== Work required ==
Nothing below is to be printed except the lines between the line holding "Given: Open the three-dot options menu" and the line holding "Viewport: 987px width, 609px height.", inclusive, each exactly as it appears.
:: Supplied records
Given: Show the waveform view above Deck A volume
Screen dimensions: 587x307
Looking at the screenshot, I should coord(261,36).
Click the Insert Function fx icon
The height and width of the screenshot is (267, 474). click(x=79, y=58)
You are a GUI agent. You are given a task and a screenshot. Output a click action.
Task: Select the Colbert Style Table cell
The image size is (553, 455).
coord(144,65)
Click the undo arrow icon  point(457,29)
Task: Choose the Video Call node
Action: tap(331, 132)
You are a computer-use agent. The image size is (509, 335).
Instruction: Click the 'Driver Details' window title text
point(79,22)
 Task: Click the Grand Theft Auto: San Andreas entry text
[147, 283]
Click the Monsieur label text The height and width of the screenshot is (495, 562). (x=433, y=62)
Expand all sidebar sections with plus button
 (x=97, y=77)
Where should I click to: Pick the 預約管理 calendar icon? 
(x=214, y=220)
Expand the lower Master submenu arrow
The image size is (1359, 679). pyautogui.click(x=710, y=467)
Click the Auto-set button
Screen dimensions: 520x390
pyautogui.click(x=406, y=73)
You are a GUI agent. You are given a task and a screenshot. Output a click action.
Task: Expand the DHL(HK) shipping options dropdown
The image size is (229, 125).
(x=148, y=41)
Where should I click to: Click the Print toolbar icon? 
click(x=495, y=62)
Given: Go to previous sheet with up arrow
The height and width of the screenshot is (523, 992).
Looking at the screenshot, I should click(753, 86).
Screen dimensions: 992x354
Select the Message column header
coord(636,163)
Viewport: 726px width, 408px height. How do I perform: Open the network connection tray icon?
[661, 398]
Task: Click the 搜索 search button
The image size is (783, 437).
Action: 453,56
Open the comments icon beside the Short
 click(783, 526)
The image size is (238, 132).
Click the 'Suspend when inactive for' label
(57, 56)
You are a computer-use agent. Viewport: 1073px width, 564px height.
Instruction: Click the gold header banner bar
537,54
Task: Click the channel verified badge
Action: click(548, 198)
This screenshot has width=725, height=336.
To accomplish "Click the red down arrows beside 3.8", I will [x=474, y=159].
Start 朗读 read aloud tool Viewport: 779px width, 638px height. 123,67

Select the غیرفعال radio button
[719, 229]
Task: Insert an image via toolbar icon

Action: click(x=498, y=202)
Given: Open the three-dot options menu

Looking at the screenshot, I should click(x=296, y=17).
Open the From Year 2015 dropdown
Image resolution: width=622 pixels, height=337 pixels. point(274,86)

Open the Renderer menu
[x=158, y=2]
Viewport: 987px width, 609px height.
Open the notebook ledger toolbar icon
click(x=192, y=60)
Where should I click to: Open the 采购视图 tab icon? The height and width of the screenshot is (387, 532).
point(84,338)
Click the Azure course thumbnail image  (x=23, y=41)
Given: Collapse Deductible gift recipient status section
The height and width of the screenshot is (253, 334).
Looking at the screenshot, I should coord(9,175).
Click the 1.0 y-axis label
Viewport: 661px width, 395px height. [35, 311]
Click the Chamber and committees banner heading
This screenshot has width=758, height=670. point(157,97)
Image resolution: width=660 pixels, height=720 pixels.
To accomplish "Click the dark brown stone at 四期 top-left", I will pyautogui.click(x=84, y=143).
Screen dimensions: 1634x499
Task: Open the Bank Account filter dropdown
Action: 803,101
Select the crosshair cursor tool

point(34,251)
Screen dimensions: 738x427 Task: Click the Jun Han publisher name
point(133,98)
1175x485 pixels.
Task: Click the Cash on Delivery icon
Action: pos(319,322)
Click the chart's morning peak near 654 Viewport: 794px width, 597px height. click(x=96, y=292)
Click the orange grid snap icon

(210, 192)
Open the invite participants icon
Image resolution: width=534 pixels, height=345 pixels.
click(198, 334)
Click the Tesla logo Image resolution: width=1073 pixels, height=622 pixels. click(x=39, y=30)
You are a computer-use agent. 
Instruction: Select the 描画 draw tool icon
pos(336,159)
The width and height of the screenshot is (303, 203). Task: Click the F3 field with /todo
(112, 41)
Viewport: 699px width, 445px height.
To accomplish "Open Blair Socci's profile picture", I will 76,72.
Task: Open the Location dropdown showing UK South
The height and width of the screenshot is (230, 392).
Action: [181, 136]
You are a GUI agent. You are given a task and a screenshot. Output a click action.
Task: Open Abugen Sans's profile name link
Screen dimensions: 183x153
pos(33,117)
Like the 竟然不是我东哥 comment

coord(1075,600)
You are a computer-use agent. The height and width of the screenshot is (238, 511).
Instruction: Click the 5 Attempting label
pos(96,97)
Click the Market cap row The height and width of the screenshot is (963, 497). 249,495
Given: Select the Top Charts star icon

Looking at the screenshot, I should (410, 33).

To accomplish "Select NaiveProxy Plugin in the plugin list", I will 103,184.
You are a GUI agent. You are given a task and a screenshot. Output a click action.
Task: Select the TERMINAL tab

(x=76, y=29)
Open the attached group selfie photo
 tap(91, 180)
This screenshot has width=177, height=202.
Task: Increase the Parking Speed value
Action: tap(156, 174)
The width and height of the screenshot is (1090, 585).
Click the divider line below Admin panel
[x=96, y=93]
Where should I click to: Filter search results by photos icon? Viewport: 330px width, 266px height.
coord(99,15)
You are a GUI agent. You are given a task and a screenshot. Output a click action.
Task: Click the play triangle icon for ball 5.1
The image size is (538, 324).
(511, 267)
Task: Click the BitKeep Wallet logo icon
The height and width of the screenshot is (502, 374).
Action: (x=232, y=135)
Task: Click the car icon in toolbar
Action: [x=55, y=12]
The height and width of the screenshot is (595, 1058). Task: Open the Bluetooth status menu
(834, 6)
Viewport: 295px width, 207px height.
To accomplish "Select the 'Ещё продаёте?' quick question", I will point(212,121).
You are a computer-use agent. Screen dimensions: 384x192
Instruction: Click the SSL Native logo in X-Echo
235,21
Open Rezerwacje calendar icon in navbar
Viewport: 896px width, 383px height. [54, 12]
::::
== Your response ==
Given: Open the three-dot options menu

Looking at the screenshot, I should click(x=296, y=17).
Open the From Year 2015 dropdown
Image resolution: width=622 pixels, height=337 pixels. point(274,86)

Open the Renderer menu
[x=158, y=2]
Viewport: 987px width, 609px height.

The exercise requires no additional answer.